Name Matching Algorithm in R This technique is based on common understanding and basic principles of name matching. It was developed as part of a specialized project. And requires great amount of data cleaning prior to the use of the algorithm (including steps like removing stop words/common words, consolidating common words, and consolidating different ways of writing a word/abbreviations/partial abbreviations, etc.) The algorithm is developed and used in R. Basically two different algorithms are combined to create this algorithm. First algorithm was inspired from the NGram analysis and used in the following way:
Lets take the word TOM. It can be broken down into 6 possible NGrams (letters)
TOM = 'T', '0', 'M', 'TO','OM', 'TOM' = 6
Now the word TIME. It can be broken down into 10 possible NGrams (letters)
TIME = 'T', 'I', 'M', 'E', 'TI','IM','ME', 'TIM', 'IME','TIME' = 10
Minimum no. of total combinations of the two words = min(6,10) = 6
Number of NGrams overlap = 2 ('T' and 'M')
Overlap ratio = 2/6 = 0.3333
Upon experimentation, we found it to be useful to boost this ratio up for when the two words start with the same letter (T in this case).
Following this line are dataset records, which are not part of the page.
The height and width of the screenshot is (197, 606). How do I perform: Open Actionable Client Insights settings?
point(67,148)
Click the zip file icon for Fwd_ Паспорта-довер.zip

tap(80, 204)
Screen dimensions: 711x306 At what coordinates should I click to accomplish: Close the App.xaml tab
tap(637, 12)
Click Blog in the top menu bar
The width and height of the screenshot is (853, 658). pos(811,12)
Mainly because two words that are to be the same, the boosting factor depends on the application, and can range from 0 to 0.25 points.
Another algorithm used was the Demarau Levenstein ALGORITHM or the DL Algorithm
The algorithm looks into how many switches/additions/subtractions does it take for changing a word A to B
A-> B
TIM -> TOM = 1 From TIM to TOM we need to switch I with O
KAMRAN -> CAMERON = 3 In this case, we need to switch K with C, followed by the addition of E after M, and then switching the last A with O
The smaller the number of actions, the better (comparative to the size of the word)
We use the two algorithms together and let both of them together find the matching of different words.